Repeat all of the data exactly. Leave nothing out.

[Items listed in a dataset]
○ ○ ○ ○ ○ ○ ○

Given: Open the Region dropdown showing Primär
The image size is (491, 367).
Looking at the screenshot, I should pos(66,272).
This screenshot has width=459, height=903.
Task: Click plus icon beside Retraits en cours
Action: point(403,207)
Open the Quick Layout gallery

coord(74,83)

○ ○ ○ ○ ○ ○ ○

▶ **Exercise response**
Given: Open the Region dropdown showing Primär
The image size is (491, 367).
Looking at the screenshot, I should pos(66,272).
This screenshot has width=459, height=903.
Task: Click plus icon beside Retraits en cours
Action: point(403,207)
Open the Quick Layout gallery

coord(74,83)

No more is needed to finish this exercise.